Edgar shrugs his shoulders, sits himself down by the fire and changes the subject.

‘You are a Norman, young Roger. I know Caen; it is a fine city. And I know the Normans well — especially a very noble one called Robert.’

After a pause, Edgar turns to William and stares at him pointedly.

‘Are you here to hear my confession?’

‘Not exactly, but I would like to hear the account of your many trials and tribulations. My life is devoted to the chronicles of the past.’

‘I know your work and that you have just completed your Deeds of the Kings of the English. The monks at Durham have a copy, which they are very proud of.’

‘You flatter me. How often do you visit the cathedral?’

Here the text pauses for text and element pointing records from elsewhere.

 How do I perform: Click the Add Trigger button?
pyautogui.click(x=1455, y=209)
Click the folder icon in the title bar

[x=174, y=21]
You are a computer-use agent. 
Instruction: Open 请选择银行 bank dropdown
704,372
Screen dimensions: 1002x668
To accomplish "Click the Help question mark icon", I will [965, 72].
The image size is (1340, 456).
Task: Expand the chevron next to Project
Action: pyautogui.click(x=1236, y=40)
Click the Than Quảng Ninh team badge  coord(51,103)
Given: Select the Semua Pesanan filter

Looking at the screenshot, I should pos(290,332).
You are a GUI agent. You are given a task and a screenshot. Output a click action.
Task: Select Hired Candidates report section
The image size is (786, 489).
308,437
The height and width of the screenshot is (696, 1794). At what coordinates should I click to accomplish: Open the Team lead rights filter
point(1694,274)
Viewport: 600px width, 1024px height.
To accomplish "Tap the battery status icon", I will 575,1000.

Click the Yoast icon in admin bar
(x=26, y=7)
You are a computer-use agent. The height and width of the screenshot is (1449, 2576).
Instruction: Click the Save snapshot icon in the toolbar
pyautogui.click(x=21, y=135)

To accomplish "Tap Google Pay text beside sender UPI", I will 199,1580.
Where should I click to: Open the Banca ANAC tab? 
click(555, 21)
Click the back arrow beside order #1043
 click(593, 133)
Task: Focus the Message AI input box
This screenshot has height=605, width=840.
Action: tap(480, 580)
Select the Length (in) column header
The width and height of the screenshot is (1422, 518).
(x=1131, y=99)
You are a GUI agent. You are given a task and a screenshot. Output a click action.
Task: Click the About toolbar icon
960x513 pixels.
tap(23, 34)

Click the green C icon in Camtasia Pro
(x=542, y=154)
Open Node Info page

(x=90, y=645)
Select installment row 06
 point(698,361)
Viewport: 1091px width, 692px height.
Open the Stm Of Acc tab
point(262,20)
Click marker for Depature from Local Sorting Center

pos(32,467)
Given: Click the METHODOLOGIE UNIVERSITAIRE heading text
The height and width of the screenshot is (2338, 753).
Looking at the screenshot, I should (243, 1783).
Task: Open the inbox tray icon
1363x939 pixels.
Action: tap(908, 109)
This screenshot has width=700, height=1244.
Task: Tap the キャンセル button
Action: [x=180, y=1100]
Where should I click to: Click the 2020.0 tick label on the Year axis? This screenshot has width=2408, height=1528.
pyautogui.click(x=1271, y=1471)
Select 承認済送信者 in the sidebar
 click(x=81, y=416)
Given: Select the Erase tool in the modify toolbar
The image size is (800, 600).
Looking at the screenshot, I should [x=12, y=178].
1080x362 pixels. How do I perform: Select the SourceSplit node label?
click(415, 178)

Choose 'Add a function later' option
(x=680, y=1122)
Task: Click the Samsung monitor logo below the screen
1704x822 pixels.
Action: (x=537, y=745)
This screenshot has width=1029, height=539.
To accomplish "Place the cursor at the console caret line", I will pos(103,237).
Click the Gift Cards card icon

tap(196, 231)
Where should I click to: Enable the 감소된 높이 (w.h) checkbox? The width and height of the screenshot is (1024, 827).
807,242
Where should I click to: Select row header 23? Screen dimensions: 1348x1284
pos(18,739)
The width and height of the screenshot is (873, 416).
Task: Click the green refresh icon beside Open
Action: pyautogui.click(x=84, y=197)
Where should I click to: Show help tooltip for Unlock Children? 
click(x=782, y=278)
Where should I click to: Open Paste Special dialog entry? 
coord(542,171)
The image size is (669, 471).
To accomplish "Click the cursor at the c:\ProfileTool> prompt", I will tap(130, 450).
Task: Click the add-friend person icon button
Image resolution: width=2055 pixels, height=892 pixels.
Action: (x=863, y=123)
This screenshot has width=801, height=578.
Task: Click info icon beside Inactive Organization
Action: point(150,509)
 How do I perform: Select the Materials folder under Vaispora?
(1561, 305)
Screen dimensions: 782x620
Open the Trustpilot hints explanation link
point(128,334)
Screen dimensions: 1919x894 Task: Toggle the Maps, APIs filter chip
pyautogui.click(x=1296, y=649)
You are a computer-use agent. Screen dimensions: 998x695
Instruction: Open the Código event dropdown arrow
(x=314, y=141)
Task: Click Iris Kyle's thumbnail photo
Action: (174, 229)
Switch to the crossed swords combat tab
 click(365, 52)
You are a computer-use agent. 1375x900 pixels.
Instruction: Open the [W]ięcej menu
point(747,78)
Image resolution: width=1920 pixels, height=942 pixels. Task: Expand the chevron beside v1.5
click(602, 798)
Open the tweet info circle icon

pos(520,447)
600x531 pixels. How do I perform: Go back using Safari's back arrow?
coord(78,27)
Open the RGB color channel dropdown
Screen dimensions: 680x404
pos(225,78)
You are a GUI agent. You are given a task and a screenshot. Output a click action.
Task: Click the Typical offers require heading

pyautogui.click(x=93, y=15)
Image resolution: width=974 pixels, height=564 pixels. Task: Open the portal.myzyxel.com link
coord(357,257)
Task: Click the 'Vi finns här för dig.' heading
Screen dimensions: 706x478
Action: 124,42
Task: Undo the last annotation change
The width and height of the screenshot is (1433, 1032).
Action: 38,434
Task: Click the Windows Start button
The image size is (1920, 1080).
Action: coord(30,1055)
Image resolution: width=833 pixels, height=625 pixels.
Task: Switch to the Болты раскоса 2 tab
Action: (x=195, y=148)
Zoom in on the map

‘I used to go occasionally, but now the stiffness of old age prevents any travel beyond my weekly trip to Alston, an old Norse settlement nearby. Like so much of the North, it’s not much more than a ruin where the few locals who survive hold a weekly market.’

‘Does that include the mysterious Owain Rheged and his band of Celts?’

‘No, indeed. No one ever sees them. They live deep in the forest — high up, near the open fells. Owain comes here from time to time. I like to drink, he likes to talk; he tells me endless stories about his ancestors and the great Urien Rheged.’

‘He killed two of my men; beheaded one and hanged his head from a tree like an animal. The other he butchered in front of us like a deer in the forest.’

‘I’m surprised he didn’t do that to all of you; he is guarding the safety of his tribe. He still holds human sacrifices, or so I am told. He’s getting old, though, so perhaps he was curious about you. Maybe he was tempted to tell you his story? He must know the end is close for his people. It’s one thing keeping superstitious Saxons and Danes at bay with his sorcery, but quite another to resist the Normans. He knows their brutal reputation.’

‘I don’t suppose there is any point in trying to seek redress for what he has done?’